In June 2017, the U.S. State Department upgraded Malaysia in its annual Trafficking in Persons (TIP) report that ranks countries in their efforts to combat the problem. The department bumped Malaysia up by a notch to a Tier 2 ranking from its Tier 2 Watch List.

The TIP report credited the government with increasing efforts to identify trafficking victims, but said Malaysia fell short on protection.
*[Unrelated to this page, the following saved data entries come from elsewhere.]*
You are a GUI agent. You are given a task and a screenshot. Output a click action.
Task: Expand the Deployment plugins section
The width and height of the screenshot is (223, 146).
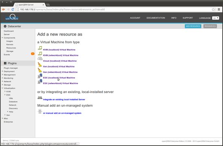[2, 71]
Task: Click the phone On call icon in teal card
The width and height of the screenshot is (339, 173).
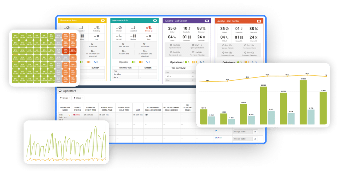Action: pyautogui.click(x=120, y=36)
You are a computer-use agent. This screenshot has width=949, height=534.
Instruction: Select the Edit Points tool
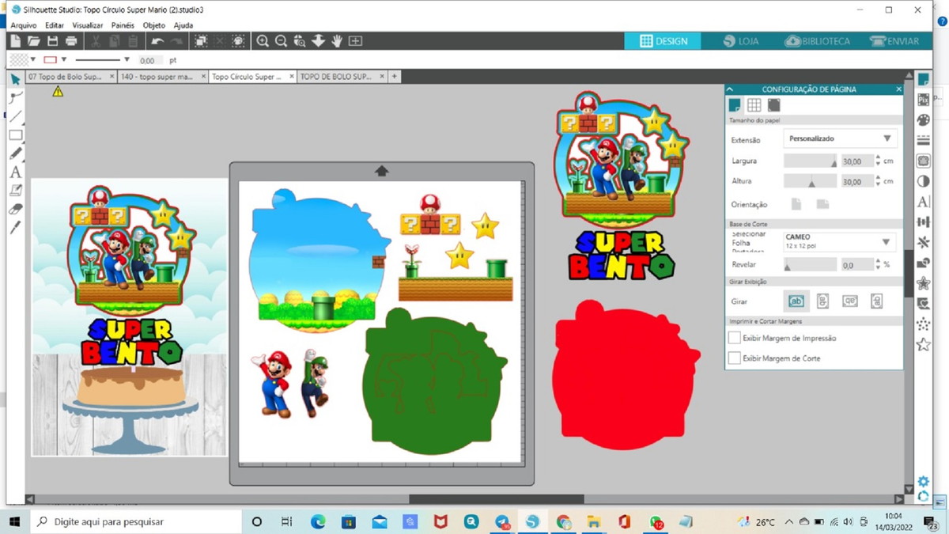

Government officials said they hoped to reach Tier 1 status by 2020.

“It is a huge problem because we have a lot of migrant workers here, and Malaysia will be measured globally by how we treat the victims of human trafficking,” said Hannah Yeoh, former speaker of the Selangor State Legislative Assembly.

Partnering in protecting people

Tenaganita and Change Your World say they are targeting 100,000 downloads of the new app by the end of 2018 and about 1 million by 2023. It is the first anti-human trafficking mobile app in Southeast Asia, developers said.

CYW co-founder Kelvin Lim told BenarNews his organization would promote the app while Tenaganita, which has been dealing with human trafficking during the past three decades, would investigate the complaints.

“If they find that [a report] is real, they will call police,” he said, adding that Tenaganita would begin investigations of reports within 24 hours.

Crime analyst Kamal Affandi Hashim applauded the app, saying it should help government efforts against traffickers.

“Even though TIP showed that the country is in the Tier 2 list, the channelling of information has to continue to increase government efforts in tracking and rescuing victims and in charging culprits,” said Kamal, a former police officer.

However, Kamal expressed concern that the app could be used to spread fake information.

“If the data is not secured carefully, it can have a bad impact on the victims,” he said.